— Хочу вам помочь в ваших поисках, — сказал продавец-двойник. — Я вам дам рекомендательную записку для продавщицы магазина старой, букинистической, антикварной и рукотворной книги, что на Невском, три. Магазин во дворе.
Поднявшись из подвала под арку подворотни, развернул он листок и прочел: «Люся, помоги человеку!» Далее следовала нечитабельная витиеватая подпись.
Спрятав листок в карман, совершил он одну из постоянных своих ошибок: спутав «налево» и «направо», повернул не к лавке Чеха, а в противоположную сторону.
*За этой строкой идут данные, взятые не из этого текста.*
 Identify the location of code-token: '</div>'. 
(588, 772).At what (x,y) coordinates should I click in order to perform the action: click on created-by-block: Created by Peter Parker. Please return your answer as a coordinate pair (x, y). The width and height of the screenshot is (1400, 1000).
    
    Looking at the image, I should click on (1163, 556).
Открывшийся ему второй двор поразил его, заставил остановиться и оглядеться. Царство граффити, в котором оказался он в плену, неожиданное, навязчивое, разномасштабное, должно быть, не предполагало наличие путника, человека со стороны, рассчитано было только на своих, знающих птичий язык огромных буквецов, мизерных букв-букашек, кодов, символов, иератов, значений всех этих зю, зю-бемолей и ламцадриц. Возможно, тут шло некое сражение за настенное доминирование, своеобразная война престолов, стилей, направлений с полным пренебрежительным принципиальным отсутствием двух последних. Огромадное косокривое LEPRA (он некоторое время вспоминал — что это, оспа, чума или проказа) возвышалось над выведенным проволочным маленьким полудетской руки лозунгом: «Вены дорог дороже». «МЕКС!» — восторженно восклицала одна стена; «MZACREW!» — возражала вторая. В ребусах аббревиатур, в россыпях алфавита, иногда образующих некие необратимые заклинания, иногда являющихся переводом с кайсацкого на фарси известной триады «Мене, Текел, Упарсин», он почти физически чувствовал, что превращается в знак препинания, в двоеточие, дефис, абзац, скобку, строчку.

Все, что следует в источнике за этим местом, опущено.